Que la Russie joue ou non un rôle de déstabilisation, « il [fallait] impérativement tout faire pour éviter que ça ne se produise en France », pointe Guillaume Poupard. D’où l’intérêt de prévenir les différents candidats, en plus d’un renforcement des réseaux. En octobre, une réunion à l’initiative de l’Anssi a eu lieu avec les principales formations politiques pour les sensibiliser au problème.
Signe de l’importance de l’élection présidentielle dans le système politique français, les risques de déstabilisation sur le scrutin ont conduit le président de la République à tenir deux conseils de défense et de sécurité nationale, tandis que le Conseil constitutionnel et la Commission nationale de contrôle de la campagne électorale en vue de l’élection présidentielle ont été sensibilités à leur tour.
Assurer la fiabilité du scrutin
Plusieurs ministres, de Jean-Yves Le Drian (défense) à Jean-Jacques Urvoas (Justice), en passant par Jean-Marc Ayrault (Affaires étrangères), sont également montés au créneau, parfois en adoptant un ton très offensif. Ainsi, le chef de la diplomatie française a déclaré que la France est prête à riposter en cas d’ingérence pendant la présidentielle, de façon à dissuader les éventuels trouble-fêtes.

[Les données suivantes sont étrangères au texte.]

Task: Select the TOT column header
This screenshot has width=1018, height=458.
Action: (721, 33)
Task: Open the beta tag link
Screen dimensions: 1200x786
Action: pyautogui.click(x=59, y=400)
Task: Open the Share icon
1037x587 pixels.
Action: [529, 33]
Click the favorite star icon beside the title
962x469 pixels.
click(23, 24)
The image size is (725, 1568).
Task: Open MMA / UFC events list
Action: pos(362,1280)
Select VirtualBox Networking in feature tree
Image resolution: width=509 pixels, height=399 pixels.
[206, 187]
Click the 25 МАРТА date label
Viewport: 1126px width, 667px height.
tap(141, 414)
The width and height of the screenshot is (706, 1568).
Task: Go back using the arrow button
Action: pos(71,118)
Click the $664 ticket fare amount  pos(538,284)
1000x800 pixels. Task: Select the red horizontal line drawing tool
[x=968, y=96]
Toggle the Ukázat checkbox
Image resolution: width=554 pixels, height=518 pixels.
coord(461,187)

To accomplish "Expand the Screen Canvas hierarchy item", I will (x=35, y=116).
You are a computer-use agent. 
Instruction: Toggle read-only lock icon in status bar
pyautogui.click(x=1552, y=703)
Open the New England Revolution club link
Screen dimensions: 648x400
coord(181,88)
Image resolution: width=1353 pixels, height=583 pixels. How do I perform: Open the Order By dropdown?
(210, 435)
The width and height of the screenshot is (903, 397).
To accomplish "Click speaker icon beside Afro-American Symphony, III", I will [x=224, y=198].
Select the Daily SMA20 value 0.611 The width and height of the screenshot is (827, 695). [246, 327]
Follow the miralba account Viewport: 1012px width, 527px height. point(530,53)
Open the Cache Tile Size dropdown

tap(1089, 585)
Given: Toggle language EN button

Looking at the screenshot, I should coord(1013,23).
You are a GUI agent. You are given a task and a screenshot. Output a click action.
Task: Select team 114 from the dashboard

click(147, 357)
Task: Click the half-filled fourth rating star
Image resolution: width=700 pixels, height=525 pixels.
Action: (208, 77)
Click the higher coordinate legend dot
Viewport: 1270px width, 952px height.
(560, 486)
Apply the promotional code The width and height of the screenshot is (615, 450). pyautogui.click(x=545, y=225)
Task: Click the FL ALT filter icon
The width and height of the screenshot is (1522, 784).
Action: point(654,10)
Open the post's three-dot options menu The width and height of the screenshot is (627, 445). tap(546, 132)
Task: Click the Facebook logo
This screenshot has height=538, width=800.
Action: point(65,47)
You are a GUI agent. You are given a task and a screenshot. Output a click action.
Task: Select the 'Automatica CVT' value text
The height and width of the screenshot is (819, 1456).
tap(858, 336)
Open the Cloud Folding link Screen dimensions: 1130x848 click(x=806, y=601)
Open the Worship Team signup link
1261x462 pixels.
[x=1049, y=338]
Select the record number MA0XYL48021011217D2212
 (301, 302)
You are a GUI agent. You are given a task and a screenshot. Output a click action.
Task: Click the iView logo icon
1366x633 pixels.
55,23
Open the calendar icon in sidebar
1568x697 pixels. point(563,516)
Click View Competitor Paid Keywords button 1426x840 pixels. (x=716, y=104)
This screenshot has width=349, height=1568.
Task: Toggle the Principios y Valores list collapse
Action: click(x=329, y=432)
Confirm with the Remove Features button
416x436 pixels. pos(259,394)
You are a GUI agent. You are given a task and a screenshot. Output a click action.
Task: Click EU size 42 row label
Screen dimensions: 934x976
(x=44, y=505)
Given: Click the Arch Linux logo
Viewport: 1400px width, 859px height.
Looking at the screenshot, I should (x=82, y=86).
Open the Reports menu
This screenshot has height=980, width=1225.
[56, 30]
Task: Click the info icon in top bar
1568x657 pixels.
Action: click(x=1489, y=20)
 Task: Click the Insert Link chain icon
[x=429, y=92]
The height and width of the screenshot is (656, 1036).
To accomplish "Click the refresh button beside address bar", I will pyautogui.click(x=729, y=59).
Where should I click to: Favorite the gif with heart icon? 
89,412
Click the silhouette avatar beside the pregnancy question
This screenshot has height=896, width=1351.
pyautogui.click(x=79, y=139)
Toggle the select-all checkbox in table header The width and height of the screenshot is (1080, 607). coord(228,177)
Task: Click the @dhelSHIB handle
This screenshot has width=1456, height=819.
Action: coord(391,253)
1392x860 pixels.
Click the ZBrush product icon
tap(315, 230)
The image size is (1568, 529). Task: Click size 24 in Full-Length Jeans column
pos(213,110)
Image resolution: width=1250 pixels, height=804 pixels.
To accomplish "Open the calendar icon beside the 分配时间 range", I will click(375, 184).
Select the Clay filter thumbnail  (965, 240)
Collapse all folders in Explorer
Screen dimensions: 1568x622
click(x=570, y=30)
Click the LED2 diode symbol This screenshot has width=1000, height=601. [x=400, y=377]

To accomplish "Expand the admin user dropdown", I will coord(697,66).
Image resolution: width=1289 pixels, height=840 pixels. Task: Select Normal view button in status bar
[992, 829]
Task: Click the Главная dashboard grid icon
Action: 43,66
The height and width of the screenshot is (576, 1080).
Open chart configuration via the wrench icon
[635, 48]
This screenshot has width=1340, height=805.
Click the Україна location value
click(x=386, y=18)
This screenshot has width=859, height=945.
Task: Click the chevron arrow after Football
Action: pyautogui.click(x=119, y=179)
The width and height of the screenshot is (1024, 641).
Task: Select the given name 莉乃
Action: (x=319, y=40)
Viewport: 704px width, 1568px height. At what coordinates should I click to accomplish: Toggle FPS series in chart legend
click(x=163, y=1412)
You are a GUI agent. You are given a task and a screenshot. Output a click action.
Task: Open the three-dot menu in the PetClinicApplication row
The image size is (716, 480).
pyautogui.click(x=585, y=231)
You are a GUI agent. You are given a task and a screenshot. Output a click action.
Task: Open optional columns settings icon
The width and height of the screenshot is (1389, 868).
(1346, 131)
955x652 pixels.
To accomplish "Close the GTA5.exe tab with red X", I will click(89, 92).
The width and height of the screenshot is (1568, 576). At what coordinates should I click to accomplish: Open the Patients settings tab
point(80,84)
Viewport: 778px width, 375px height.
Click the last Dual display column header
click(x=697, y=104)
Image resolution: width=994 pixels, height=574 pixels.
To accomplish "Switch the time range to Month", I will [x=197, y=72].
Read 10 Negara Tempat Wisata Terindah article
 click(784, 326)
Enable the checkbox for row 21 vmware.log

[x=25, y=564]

Il n’en demeure pas moins que certaines dispositions ont dû être abandonnées en cours de route. C’est le cas par exemple du vote par Internet pour les Français de l’étranger votant aux législatives (ce scrutin surviendra peu après la présidentielle), au motif que des raisons de sécurité empêchent d’assurer la fiabilité du vote à distance. Tant pis pour les exigences constitutionnelles comme l’accessibilité pour les citoyens vivant à l’étranger.
Cette décision, nul doute que John Sawers, l’ex-patron des services secrets britanniques, l’applaudirait. En début d’année, il déclarait qu’en matière électorale, mieux vaut s’en tenir aux méthodes traditionnelles — c’est-à-dire un papier, un crayon, une enveloppe et une urne transparente — plutôt que s’en remettre aux machines à voter ou au vote par Internet, des options certes pratiques mais incertaines et peu dignes de confiance.
À ce sujet, le vote en France se fait principalement de cette façon. Il y a très peu de machines à voter. En 2012, on dénombrait 64 communes de plus de 3 500 habitants dans cette situation, ce qui concerne plus de 1,5 million d’électeurs. Or, il y a un moratoire depuis 2007 qui bloque toute nouvelle installation de machine à voter. S’il doit y avoir une attaque, ce n’est vraisemblablement pas par ce canal-là qu’il viendra.